I have no answers but I do have a question.

If the American Health Care Act is so unwanted by the people as we keep being told, why are connections to the internet site constantly clogged? Is it a plot or is it because there are too many people trying to gain access?

It appears that reports of widespread enrollment are largely exaggerations by proponents of the law.

It has been reported that at least one state's exchange servers were hit by Denial of Service attacks. The 5 million visitor number thrown out by CA for day one was quietly revised downward to less than 500,000. The actual number of enrollees thus far is just over 7000 and none of these people are actually "in the system" yet because CA says its staff hasn't been trained to process the applications...Awesome.

I read that Louisiana and Kansas have ZERO enrollees as of yesterday...

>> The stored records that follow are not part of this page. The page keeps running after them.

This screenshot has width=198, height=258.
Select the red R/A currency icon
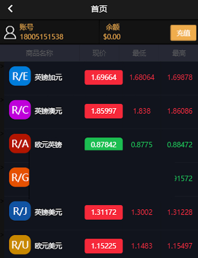(20, 144)
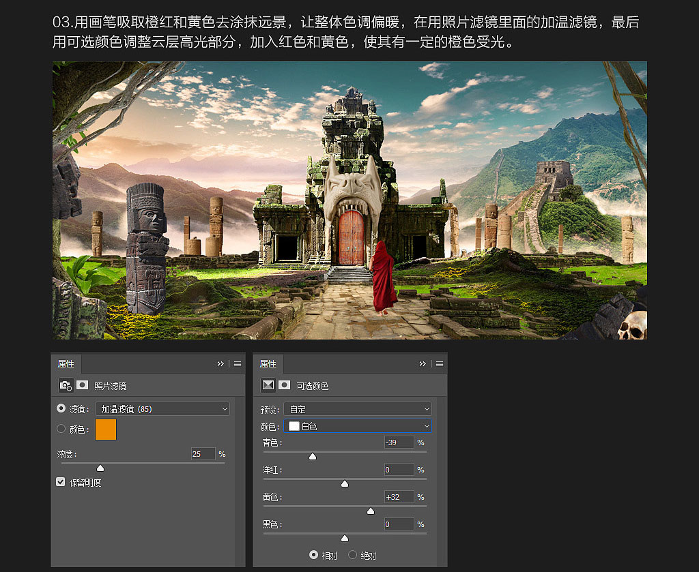Open the 预设 自定 preset dropdown
The height and width of the screenshot is (572, 699).
point(358,409)
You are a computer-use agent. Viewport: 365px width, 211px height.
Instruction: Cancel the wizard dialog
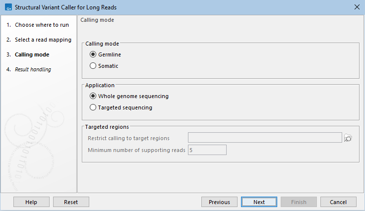[338, 202]
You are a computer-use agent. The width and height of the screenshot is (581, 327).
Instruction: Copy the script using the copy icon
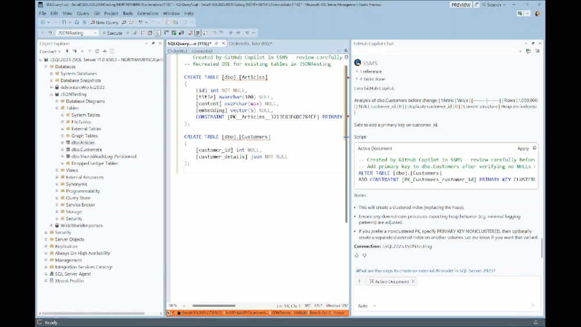tap(534, 148)
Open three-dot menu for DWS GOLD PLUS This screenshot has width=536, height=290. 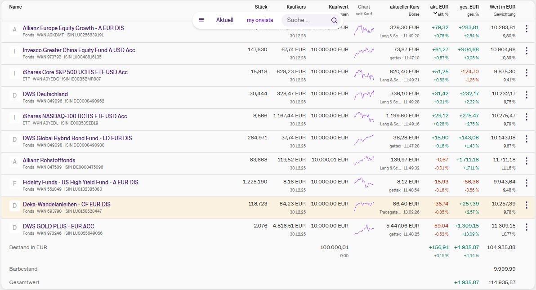(527, 227)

Here's an anecdotal description of what's actually happening in the populous:
[Link: ac360.blogs.cnn.com]

All of that said, BCBS's servers have been completely overrun this week with policy holders scrambling to find a way to lower their increased premiums, so even non-governmental types cannot handle the concentrated onslaught of panicked citizens [which may indicate that this isn't a good approach].

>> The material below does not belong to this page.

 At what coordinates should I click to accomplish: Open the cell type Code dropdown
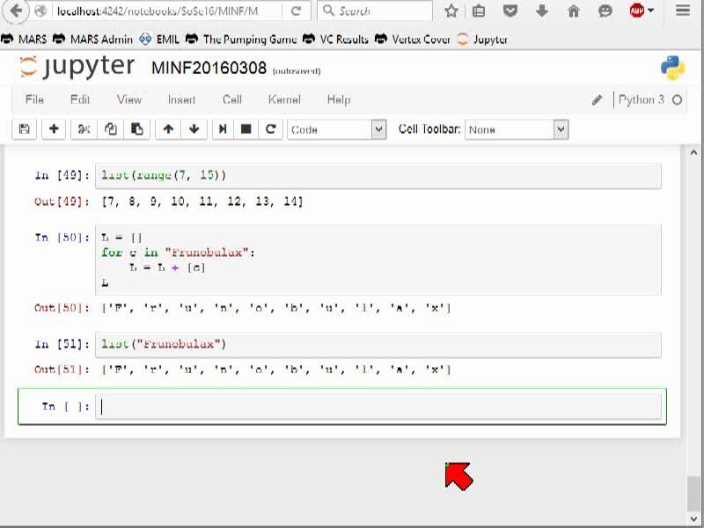pyautogui.click(x=337, y=129)
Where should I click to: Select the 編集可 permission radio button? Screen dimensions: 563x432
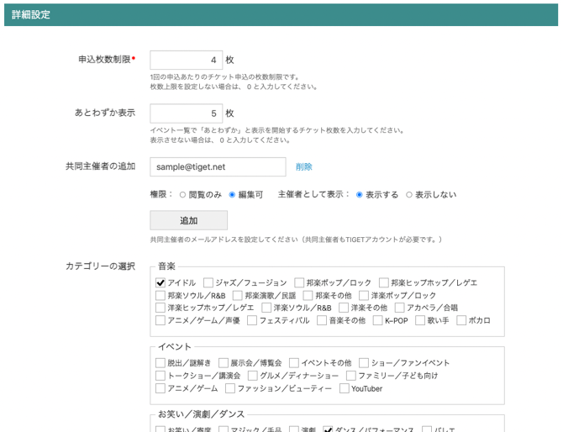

I want to respond in detail to BP and FPC, but I've got to do something billable for a while--maybe tonight.

In the meantime--to clarify--I was not asserting that malpractice insurance premiums were the SOLE or CHIEF driver of medical costs. I was merely responding in a focused way to BP's assertion that citing medical malpractice costs as a cause for high prices is a "logical canard."  I also purposefully focused on a specific cost that affects individual doctors--who are human beings--since there's such a societal penchant for discounting the challenges they face as individuals.

That said, here's the NIH's tally of estimated medical malpractice-related costs:

[Link: ncbi.nlm.nih.gov]

The NIH doesn't attempt to break-out malpractice insurance premiums alone, but the costs of medical malpractice insurance and damages pay-outs tallied about $10 Billion in 2008. You may say "pish-posh," I say that's significant when you understand that we ARE paying for it.

I completely agree that defensive medicine is a far more significant driver of rising health care costs, as is shown by the NIH report.  OCare attempts to remedy this by restricting payments for preventative testing that a panel of experts/bureaucrats deems unnecessary while doing little else to absolve doctors and hospitals of the liability they must still incur if anything goes wrong. 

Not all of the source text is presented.